Sociologist Svetlana Stephenson discusses why the segments of society who rely on violence in domestic and foreign policy have prevailed in Russia, and how this has led to the war in Ukraine.
By 2022, Russia had reached the highest level of prosperity in the country’s history. But at the same time, part of the population was gripped by a desire for death and destruction.
Although direct parallels rarely work in history, it can nonetheless be said that, as a result of the crisis of the 1990s, social groups with an authoritarian and militarist ethos came to power in Russia as well. It is these groups that were able to crush the weak shoots of Russian democracy.
Gangsters on top
However, by the early 2000s, once the main battles over assets had died down, it seemed that the country was gradually turning to the path of peaceful development. With the strengthening of the state, economic recovery, and the country’s entry into the system of global ties and institutions, violence should have faded into the shadows.
But that did not happen.
After being installed in the Kremlin by Yeltsin’s entourage at the end of the 1990s, Putin and his associates, who had gone through the battles of the previous decade, perceived the power now placed in their hands as a personal instrument of control and wealth accumulation. Now they were the kingpins.
This group neither understood nor needed democracy, which they saw as a chaotic and difficult-to-manage process. Moreover, before their rise to power, Vladimir Putin and his inner circle were second order figures — not particularly well-educated, with a string of failures in their wake, burdened by insecurities and resentments. And even though at first many of them did not subscribe to nationalist ideology, and might even have considered themselves to be Western-oriented, they gradually and inescapably drifted towards nationalism.
As was the case with Hitler and his associates, nationalist ideology gave both the authorities and the masses a sense of power and superiority. Revenge against the democrats who “ruined the country” and then against the West, from which Putin and his entourage felt peripheral, was long overdue, taking shape as a clear intention after the Bolotnaya Square protests in 2011 and the annexation of Crimea three years later.
Backed by missiles
Much has been written and said about the reasons for the defeat of the forces that might have prevented the decivilising process in Russia.
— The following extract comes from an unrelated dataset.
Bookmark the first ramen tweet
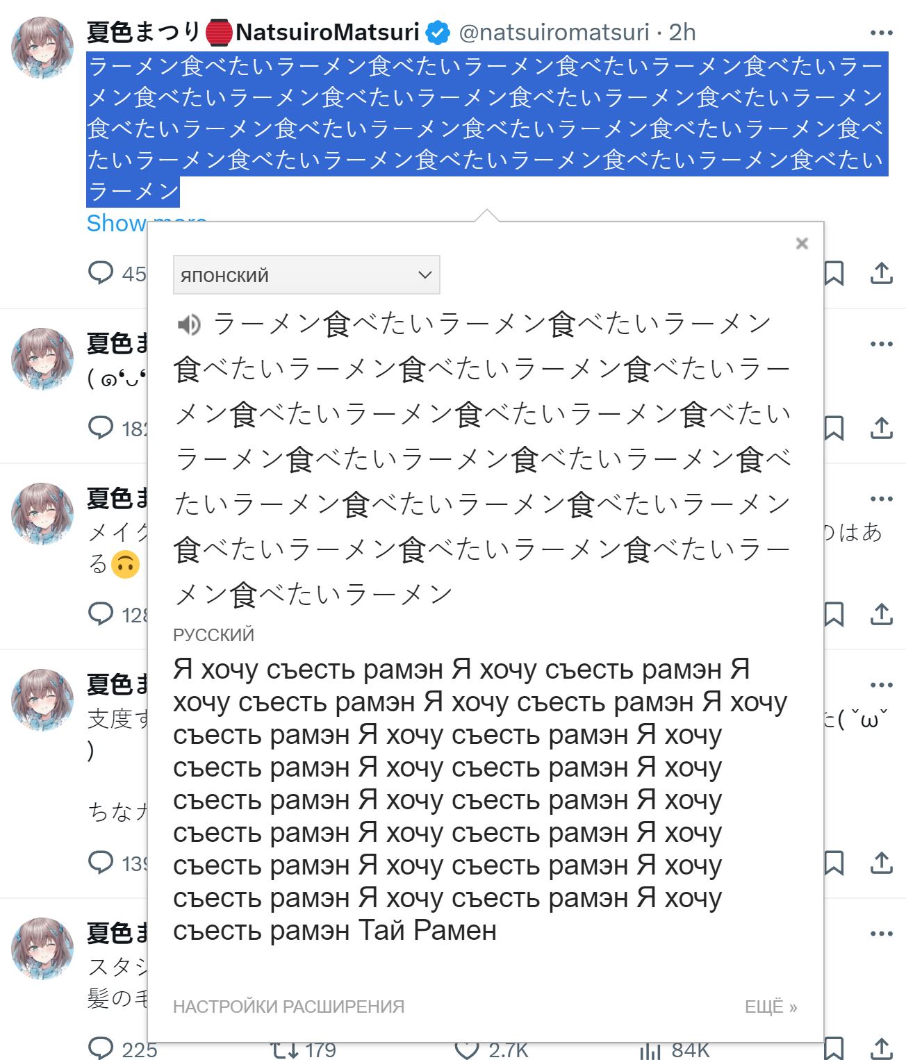906x1060 pixels. pos(834,273)
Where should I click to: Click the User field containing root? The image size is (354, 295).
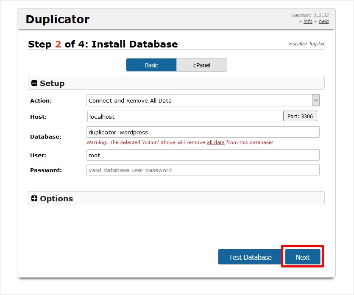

These include the lack of political experience among the middle classes as well as the growing dependence of the oligarchs on the Kremlin court. Another major factor in the defeat of the opposition has, of course, been the annexation of Crimea.
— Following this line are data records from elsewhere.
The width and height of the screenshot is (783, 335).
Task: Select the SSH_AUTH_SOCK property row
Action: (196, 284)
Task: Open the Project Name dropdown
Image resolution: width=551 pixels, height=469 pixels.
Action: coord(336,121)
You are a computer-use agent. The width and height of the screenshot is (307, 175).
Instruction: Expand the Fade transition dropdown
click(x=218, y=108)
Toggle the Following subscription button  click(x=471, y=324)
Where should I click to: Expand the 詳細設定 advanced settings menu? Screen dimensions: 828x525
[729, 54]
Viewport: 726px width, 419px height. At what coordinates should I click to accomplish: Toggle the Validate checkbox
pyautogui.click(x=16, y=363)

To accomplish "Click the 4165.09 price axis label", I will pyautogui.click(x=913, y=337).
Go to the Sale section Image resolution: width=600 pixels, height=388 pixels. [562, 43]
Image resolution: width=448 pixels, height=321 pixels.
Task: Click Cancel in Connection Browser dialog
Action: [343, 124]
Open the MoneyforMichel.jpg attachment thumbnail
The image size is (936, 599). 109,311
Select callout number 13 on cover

Elias writes that Germany’s military victories in the late 19th century led to the weakening of democratic forces: “the victory of the German armies over France was simultaneously a victory of the German [militaristic] aristocracy over the German middle class”.
The same can be said about the annexation of Crimea in 2014. This “victory”, enthusiastically received by the population, was also a victory for the militant coalition in power over those who envisaged Russia’s peaceful development. Those people who rejoiced at the time that “Crimea is ours” did not realise that ahead of them lay a major war, impoverishment, and the destruction of their children’s future.
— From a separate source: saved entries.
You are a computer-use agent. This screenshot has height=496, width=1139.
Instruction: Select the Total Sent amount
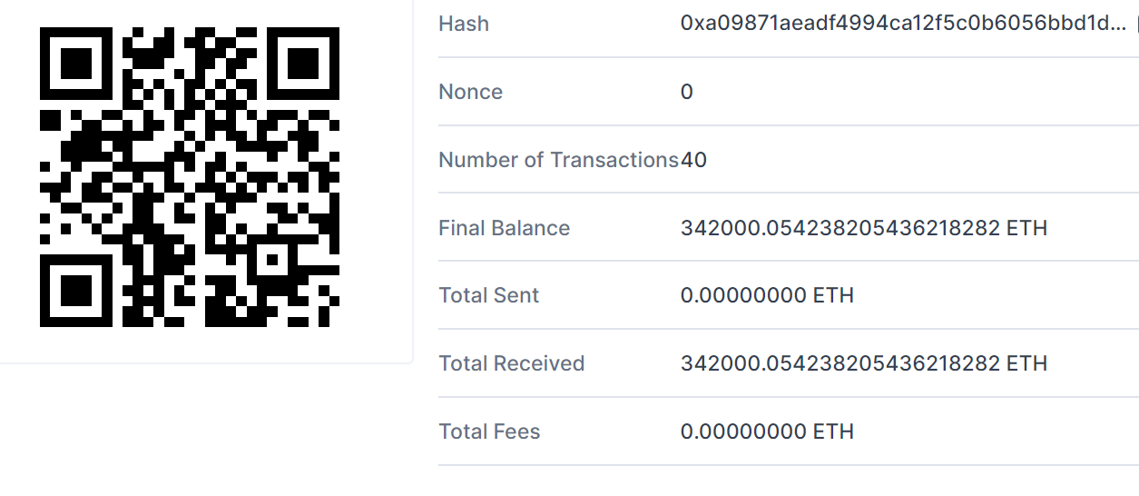[x=744, y=295]
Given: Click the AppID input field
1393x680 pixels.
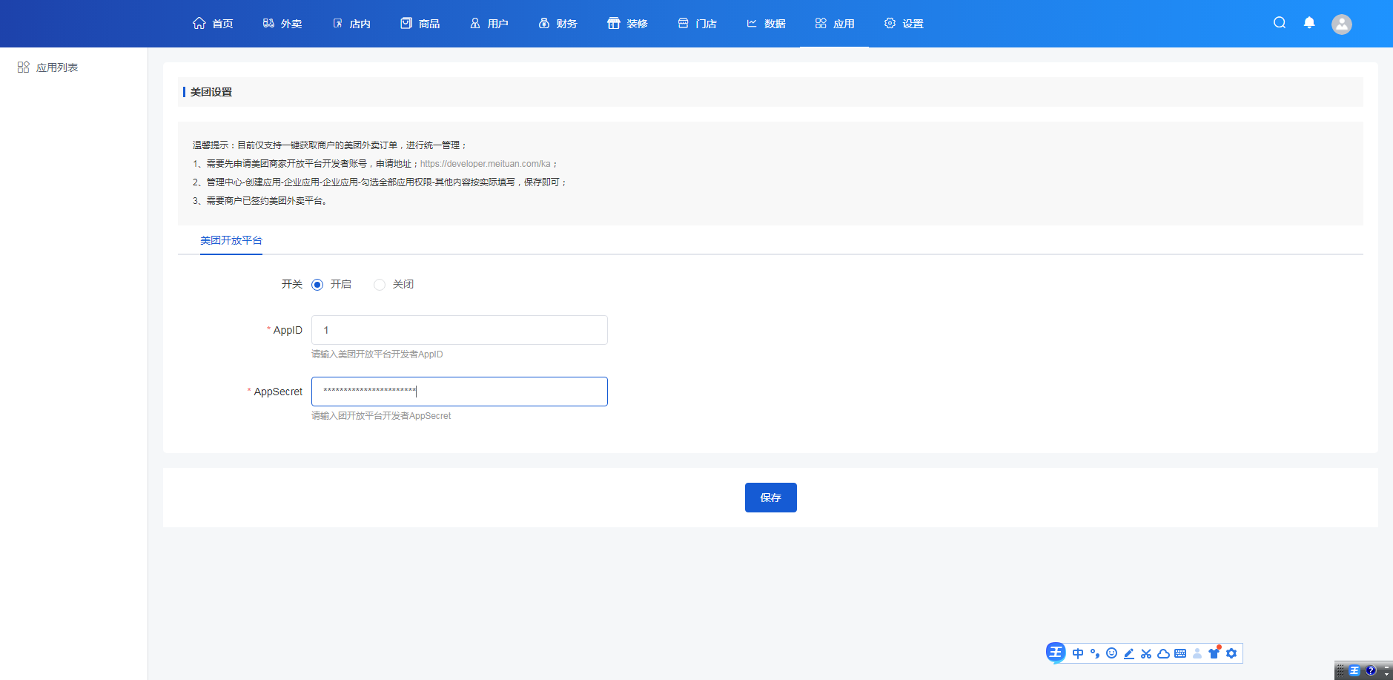Looking at the screenshot, I should (459, 330).
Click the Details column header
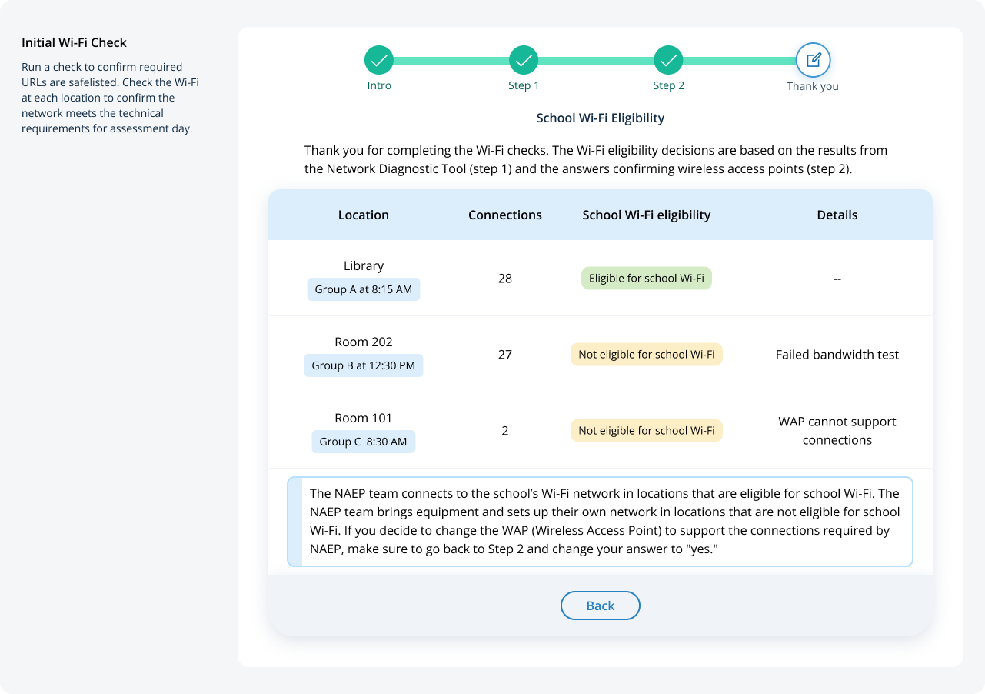Viewport: 985px width, 694px height. (x=837, y=215)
With the Crimean victory, the “successful” Syrian campaign, and the further accumulation of military power, the militaristic ethos and ambitions of the authorities grew stronger and stronger. As Sergei Karaganov, one of Putin’s main ideologues and Honorary Chairman of the Council on Foreign and Defence Policy, said shortly before the invasion: “The process of restoring Russian statehood, Russian influence, Russian power, which had been going on for quite a long time, has simply come to the surface… Now as our strength, especially military strength, accumulated and the geopolitical situation changed, we felt the right to demand, not to ask”.
Confident that they now had the required military strength, the Russian top brass were finally ready to take revenge. They saw the West as a weak enemy, incapable of fighting back with resolve.